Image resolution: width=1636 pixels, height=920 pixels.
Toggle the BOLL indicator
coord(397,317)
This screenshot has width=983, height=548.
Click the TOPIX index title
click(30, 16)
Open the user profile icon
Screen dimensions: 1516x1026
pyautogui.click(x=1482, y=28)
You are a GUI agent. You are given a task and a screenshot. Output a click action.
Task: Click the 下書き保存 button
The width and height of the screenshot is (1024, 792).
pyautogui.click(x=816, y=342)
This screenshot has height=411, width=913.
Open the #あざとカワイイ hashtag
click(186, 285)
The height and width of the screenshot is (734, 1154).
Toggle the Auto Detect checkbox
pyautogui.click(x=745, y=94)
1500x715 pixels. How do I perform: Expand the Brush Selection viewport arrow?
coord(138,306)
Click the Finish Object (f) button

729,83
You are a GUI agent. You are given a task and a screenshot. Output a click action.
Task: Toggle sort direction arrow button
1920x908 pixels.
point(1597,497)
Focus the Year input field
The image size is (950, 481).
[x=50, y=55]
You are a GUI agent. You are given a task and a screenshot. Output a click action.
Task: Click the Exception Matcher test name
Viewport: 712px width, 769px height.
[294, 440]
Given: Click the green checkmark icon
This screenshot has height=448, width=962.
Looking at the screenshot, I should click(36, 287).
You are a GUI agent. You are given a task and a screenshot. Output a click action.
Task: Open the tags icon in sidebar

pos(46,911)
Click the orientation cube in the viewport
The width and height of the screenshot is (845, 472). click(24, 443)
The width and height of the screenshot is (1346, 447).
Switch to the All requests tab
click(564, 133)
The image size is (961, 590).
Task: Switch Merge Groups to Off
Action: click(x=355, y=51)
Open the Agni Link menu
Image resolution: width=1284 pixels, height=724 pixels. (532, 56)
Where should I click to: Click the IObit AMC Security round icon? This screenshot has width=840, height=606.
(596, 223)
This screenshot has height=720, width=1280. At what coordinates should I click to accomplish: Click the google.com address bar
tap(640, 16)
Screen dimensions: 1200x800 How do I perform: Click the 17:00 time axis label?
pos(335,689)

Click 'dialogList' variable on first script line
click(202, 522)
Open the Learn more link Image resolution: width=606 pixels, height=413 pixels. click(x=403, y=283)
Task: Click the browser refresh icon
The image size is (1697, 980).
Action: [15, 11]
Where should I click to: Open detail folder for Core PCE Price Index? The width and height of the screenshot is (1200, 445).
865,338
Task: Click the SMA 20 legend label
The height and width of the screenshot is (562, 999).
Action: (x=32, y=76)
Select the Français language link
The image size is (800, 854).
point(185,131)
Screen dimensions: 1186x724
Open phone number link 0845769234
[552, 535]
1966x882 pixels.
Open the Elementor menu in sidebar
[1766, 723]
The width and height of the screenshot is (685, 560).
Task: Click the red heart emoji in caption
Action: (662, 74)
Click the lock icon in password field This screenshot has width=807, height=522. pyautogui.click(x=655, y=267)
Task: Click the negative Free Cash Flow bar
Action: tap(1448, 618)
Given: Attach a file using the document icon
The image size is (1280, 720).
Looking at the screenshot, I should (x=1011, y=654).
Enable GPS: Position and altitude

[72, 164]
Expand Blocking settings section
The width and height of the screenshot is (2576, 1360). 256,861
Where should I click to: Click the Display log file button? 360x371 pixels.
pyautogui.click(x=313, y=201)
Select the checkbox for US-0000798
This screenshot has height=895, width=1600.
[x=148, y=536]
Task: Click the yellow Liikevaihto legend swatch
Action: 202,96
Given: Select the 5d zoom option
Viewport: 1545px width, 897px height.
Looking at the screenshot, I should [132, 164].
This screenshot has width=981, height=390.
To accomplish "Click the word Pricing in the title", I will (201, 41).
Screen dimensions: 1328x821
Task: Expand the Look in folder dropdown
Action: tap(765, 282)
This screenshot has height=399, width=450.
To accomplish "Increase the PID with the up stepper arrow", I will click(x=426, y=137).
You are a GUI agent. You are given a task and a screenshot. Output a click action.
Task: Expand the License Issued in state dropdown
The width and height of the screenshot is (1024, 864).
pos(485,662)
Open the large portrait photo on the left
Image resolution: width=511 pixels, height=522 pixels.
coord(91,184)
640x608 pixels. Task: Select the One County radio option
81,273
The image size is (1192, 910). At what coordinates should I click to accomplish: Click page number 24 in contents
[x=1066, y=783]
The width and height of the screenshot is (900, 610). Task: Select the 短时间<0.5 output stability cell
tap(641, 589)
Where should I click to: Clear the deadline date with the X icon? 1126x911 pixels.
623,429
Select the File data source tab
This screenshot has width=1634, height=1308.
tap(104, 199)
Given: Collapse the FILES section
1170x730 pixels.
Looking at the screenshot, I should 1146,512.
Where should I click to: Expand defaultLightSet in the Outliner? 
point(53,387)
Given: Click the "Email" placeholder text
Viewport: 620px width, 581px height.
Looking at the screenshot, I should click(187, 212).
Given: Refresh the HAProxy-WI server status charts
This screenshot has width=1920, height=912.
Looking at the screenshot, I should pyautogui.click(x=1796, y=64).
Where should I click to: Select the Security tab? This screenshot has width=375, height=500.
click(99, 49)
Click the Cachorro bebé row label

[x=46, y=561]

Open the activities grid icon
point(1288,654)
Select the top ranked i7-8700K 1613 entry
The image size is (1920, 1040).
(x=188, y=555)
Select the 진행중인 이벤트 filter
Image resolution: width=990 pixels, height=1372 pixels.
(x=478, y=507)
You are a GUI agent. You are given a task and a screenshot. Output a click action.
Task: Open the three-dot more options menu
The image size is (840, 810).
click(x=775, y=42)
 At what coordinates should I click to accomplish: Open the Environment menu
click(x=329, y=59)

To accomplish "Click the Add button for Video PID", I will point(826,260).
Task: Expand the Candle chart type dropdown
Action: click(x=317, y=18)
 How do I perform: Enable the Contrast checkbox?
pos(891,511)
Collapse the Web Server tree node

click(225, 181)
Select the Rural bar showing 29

──────────

§ **What is required**:
In the listing above, find each line where "more" occurs and copy it.

§ **Written solution**:
Open the Learn more link Image resolution: width=606 pixels, height=413 pixels. click(x=403, y=283)
Task: Open the three-dot more options menu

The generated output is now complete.